Zeyrek’in yazısıyla birlikte Twitter dalgası hız kesmeden sürdü. 16 Nisan Salı günü son yıllarda görülmemiş bir kalabalık rektörlüğün önünde buluştu. Böyle bir fırsatı kaçırmamak adına vermekte olduğum bir ders kapsamında sahaya çıktık ve tesadüfi olarak seçilen 250 öğrenciyle beş soruluk kısa bir anket gerçekleştirdik. Gördüğümüz protesto katılımı konusunda fakülteler arasında (sahip oldukları öğrenci sayısına oranla düşünülürse) dengeli bir dağılım olduğu ve katılımcılarının yarıya yakınının 2017 ve 2018 yılı girişli olduklarıydı. Neredeyse beşte biri ise, bu veriyi doğrular bir şekilde, daha önce Şenliğe katılmamıştı. Katılımcıların “Bahar Şenliği denince aklınıza gelen üç kelime” ve “Neden buradasınız?” soruları verdikleri cevaplar ise Şenliğin ODTÜ öğrencileri açısından nasıl bir anlamsal çerçeveye işaret ettiğinin kaba bir haritasını betimliyordu. Günün sonunda ise ertesine güne bir toplantı alındı ve 17 Nisan’da yapılan görüşmelerde UGT’nin en önemli talebi olan Devrim Stadyumu’na sahne kurulmasını konusunda uzlaşmaya varıldı. Ne tesadüftür ki aynı saatlerde İstanbul da mazbatasına kavuştu ve “Martın Sonu Bahar!” sloganı hem şenlik hem de 31 Mart Yerel Seçimleri için bir kez daha birlikte anıldı.

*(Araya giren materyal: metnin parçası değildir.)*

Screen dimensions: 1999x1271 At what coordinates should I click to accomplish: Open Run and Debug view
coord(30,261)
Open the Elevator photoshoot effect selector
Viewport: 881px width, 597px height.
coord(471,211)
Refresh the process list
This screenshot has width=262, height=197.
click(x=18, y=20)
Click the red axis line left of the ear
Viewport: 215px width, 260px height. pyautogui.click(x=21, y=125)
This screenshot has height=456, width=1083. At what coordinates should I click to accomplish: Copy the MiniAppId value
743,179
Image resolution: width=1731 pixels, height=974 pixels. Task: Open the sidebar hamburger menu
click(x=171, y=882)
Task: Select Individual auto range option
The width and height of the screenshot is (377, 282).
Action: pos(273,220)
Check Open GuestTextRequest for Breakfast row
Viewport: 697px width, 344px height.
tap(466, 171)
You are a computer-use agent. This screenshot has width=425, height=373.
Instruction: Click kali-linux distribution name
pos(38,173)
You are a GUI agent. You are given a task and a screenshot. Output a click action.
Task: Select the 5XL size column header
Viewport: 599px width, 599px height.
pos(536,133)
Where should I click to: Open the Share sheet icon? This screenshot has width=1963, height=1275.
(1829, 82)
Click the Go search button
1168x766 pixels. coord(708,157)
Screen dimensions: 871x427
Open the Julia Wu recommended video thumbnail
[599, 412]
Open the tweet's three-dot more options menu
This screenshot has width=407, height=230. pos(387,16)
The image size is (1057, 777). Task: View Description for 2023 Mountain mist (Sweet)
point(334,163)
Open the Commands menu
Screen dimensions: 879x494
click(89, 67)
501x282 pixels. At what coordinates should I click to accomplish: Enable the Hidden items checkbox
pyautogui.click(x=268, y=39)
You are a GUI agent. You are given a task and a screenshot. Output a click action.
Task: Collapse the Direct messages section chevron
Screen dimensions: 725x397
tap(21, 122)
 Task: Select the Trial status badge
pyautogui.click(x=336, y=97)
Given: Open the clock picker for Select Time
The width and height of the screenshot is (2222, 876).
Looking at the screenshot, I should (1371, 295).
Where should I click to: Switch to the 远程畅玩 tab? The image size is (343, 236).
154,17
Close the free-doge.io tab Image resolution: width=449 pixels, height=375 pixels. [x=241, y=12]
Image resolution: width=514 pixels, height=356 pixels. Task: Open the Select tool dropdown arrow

Görsel: Ankete katılan 250 öğrencinin “Neden buradasınız?” sorusuna verdiği cevapların oluşturduğu 1960 kelimelik ifadelerinin kelime bulutu.

Bizim büyük sancımız Bahar Şenliği’yle ilgili son vakamız özetle olarak böyle gelişti. Bu konuda bir yazı yazmam istendiğinde açıkçası söze nasıl başlamalı konusunda pek emin değildim. O nedenle en güvenli yerden, yaşananların kısa bir çerçevesini not ederek başlamayı tercih ettim. Yine güvenli bir güzergâh olarak kendi tarihçemden devam etmek isterim.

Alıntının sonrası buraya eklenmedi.